Enforces type hints at runtime, and provides user friendly errors when data is invalid.

Usage

The most basic example is:

from datetime import datetime
from typing import List, Optional
from pydantic import BaseModel


class User(BaseModel):
    id: int
    name = 'John Doe'
    signup_ts: Optional[datetime] = None
    friends: List[int] = []


external_data = {
    'id': '123',
    'signup_ts': '2019-06-01 12:22',
    'friends': [1, 2, '3'],
}
user = User(**external_data)
print(user.id)
##> 123
print(repr(user.signup_ts))
##> datetime.datetime(2019, 6, 1, 12, 22)
print(user.friends)
##> [1, 2, 3]
print(user.dict())
"""
{
    'id': 123,
    'signup_ts': datetime.datetime(2019, 6, 1, 12, 22),
    'friends': [1, 2, 3],
    'name': 'John Doe',
}
"""

What's going on here:

  • id is of type int; the annotation-only declaration tells pydantic that this field is required. Strings, bytes or floats will be coerced to ints if possible; otherwise an exception will be raised.
  • name is inferred as a string from the provided default; because it has a default, it is not required.
  • signup_ts is a datetime field which is not required (and takes the value Nonei if it's not supplied). pydantic will process either a unix timestamp int (e.g. 1496498400) or a string representing the date & time.
  • friends uses python's typing system, and requires a list of integers. As with id, integer-like objects will be converted to integers.

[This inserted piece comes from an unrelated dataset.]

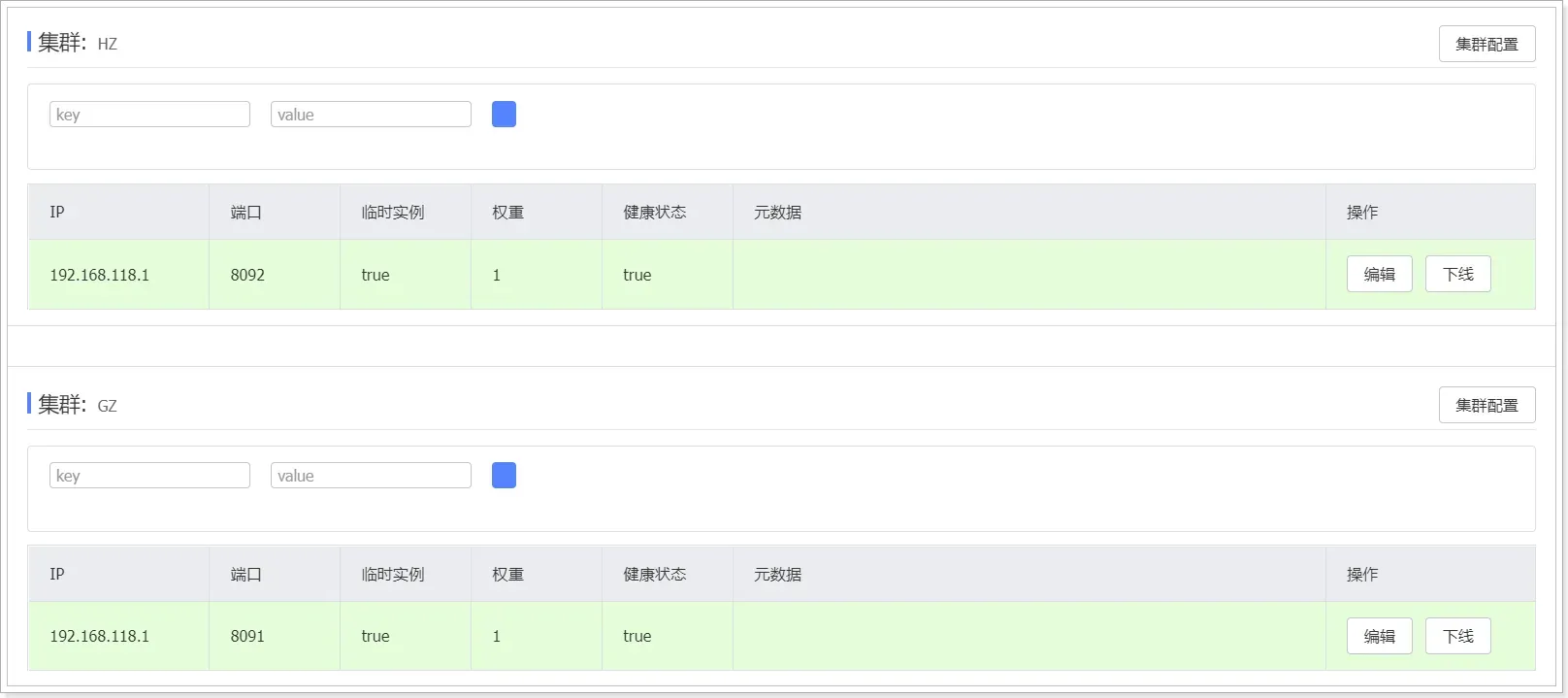Screen dimensions: 1568x698
Task: Click the 集群: HZ section title
Action: pyautogui.click(x=77, y=43)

If validation fails pydantic will raise an error with a breakdown of what was wrong.

Validators

Custom validation and complex relationships between objects can be achieved using the validator decorator.

Example:

from pydantic import BaseModel, validator


class UserModel(BaseModel):
    name: str
    username: str
    password1: str
    password2: str

    @validator('name')
    def name_must_contain_space(cls, v):
        if ' ' not in v:
            raise ValueError('must contain a space')
        return v.title()

The validation function will get the variable name value and can perform checks or transformations to it. It should finally return the desired value for the variable.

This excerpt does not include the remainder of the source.